Las renuncias continuas

Más cosas en este camino. Se cancela un proyecto de Orquesta Sinfónica de Aragón porque era muy caro cuando todavía nadie nos ha explicado por qué es más caro ese modelo que el estar invirtiendo año tras año grandes cantidades de dinero en formar jóvenes músicos en el Conservatorio Superior que para ganarse la vida se van a tener que ir fuera de la comunidad. ¿Dónde está ese supuesto programa de retener el talento?
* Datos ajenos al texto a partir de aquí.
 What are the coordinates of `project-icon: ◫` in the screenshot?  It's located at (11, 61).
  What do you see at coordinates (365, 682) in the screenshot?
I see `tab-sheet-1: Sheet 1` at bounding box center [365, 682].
O es que ni en eso pinta para algo la Cultura.

Organizamos actos emblemáticos y, en todos, hay un hecho cultural que lo corone, un concierto, una actuación, una representación... pero luego cuando llega la hora del apoyo de verdad, el de poner ese dinero sobre la mesa para que el artista pueda crecer y llevar el nombre de Aragón por el mundo nunca llega.

Quizá la reflexión buena que habría que hacer es la que, probablemente, estén haciendo desde los despachos que mandan en la cultura de esta comunidad. Aragón es una tierra muy rica en talento en todas las disciplinas artísticas, la prueba es que los aragoneses reciben premios en muchos lugares fuera de aquí. Y cuando se les reconoce ellos llevan el nombre de Aragón por el mundo. Todo sin apenas apoyo político. ¿Verdad que funciona el modelo? Del análisis verdadero ya hablaremos la semana que viene, que decían aquellos famosos humoristas.

Como decía, el problema más grave no son las cifras sino lo que esconden las decisiones que lleva a ese ránking que debería avergonzarnos a todos porque no habla de inversión total (que tampoco nos dejaría en buen lugar) sino de porcentaje con respecto a la inversión total. Un desastre.

Un lugar residual

Acaba de empezar 2026 y hay unas elecciones autonómicas a la vista. Cualquier mal estudiante pensaría que tiene la posibilidad en la recuperación de sacar adelante la asignatura. No parece que sea el caso. La cultura volverá a ocupar un lugar residual en todos los programas políticos y solo saldrá a colación para reivindicar a Goya (a veces uno piensa que no hay otro aragonés en el mundo) en torno al que se va a construir un museo público sin que el debate esencial se haya llegado a abrir, ¿tenemos obra suficiente para construir un centro digno o la apuesta es por la vacuidad de las proyecciones y la inmersión que es hacia donde camina un mundo cada vez más vacuo? Igual es el momento de meterse debajo del edredón para pasar el invierno y no sufrir más de la cuenta por un Aragón cultural que podría ser como aquel concursante aragonés de 'Gran Hermano' gritando ¿Quién me pone la pierna encima? ¿Aún no lo sabemos?